Open Terminal (/Applications/Utilities/Terminal.app)
And type:
netstat | grep daap
The output will look like this (albeit with other IP addresses):
tcp4 0 0 your.ip.address.daap x.y.z.w.49195 ESTABLISHED
Being x.y.z.w the ip addresses of those who are connected to your library. That user above is not listening to anything (but it’s connected to your library).
You might see duplicated entires for the same IP, for example:
tcp4 0 131768 your.ip.address.daap x.y.z.w.49198 ESTABLISHED
tcp4 0 0 your.ip.address.daap x.y.z.w.49195 ESTABLISHED
That means that computer from ip x.y.z.w is listening to something. I believe the ports (49195 and 49198) are not static and might change, but I really don’t remember now. The important part is the daap which stands for Direct Audio Access Protocol.
Essentially your asking nestat to list all your connections to/from your computer and filtering the (rather large) output to those lines which contain ‘daap’ in them.
If you get no output or it seems to be “hung”, try using ’netstat’ alone and then scroll up to manually find them. Please note that the command may take a few (sometimes more than 20-30 secs) to produce output, depending upon your network.
The ESTABLISHED part means the connection is still alive.
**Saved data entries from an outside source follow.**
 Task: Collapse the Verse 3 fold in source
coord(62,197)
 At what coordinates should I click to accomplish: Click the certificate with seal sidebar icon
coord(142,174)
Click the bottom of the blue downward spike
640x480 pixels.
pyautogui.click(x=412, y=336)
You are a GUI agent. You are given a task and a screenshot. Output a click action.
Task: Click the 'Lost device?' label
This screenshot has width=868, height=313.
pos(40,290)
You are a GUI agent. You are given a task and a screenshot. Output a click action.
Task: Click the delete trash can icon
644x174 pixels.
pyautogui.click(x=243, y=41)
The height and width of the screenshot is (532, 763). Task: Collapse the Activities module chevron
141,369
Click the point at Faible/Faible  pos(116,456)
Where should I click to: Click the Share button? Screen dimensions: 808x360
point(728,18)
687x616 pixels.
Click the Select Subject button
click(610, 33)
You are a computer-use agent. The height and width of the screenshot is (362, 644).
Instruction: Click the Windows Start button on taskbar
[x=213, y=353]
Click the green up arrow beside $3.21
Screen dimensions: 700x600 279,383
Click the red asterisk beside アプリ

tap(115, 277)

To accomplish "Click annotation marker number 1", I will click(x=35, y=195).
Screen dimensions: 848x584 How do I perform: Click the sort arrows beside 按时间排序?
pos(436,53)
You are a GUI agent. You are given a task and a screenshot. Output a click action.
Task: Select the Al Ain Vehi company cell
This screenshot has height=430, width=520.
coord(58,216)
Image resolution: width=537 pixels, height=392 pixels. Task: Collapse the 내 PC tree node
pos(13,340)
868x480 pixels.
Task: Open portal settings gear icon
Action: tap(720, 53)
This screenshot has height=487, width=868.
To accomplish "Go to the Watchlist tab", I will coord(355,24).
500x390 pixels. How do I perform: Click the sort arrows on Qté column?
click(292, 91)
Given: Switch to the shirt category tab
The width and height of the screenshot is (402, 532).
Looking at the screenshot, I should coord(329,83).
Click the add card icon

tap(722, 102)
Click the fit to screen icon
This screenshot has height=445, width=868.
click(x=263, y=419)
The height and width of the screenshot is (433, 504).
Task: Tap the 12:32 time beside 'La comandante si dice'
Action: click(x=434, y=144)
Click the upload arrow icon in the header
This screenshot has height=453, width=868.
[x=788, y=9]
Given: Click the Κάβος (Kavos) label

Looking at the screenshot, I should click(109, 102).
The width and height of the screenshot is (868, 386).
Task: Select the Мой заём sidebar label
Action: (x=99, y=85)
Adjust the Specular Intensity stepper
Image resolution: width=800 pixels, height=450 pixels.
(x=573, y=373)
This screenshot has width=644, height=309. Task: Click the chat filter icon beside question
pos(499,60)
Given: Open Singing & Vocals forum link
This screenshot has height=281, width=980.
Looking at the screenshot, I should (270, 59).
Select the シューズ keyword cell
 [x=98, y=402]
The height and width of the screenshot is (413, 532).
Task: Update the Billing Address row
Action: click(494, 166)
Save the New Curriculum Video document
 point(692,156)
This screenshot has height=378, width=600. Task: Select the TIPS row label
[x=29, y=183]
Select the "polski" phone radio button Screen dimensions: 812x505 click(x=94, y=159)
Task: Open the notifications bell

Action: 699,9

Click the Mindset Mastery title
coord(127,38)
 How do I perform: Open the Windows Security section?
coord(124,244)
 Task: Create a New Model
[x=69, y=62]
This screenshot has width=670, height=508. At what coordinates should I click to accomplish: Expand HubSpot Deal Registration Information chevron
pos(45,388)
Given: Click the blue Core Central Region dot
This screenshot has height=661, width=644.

For more information about netstat, don’t hesitate typing:
man netstat
in the Terminal.
You might also see your own computer “listening” (iTunes Sharing enabled), it should look like this:
tcp6 0 0 *.daap *.* LISTEN
tcp4 0 0 *.daap *.* LISTEN
Notice that is one for ipv4 and one for ipv6 and the LISTEN part. :)
An alternative that I am not sure if it’s still working, is Doug’s Applescripts for iTunes: What Are People Listening 2, which will theoretically find out who/what are they listening. I haven’t tried that one and it seems to be from 2004, however it may still work and you might want to check that out.
Applet displays the name and artist of shared songs being listened to by others on the local network.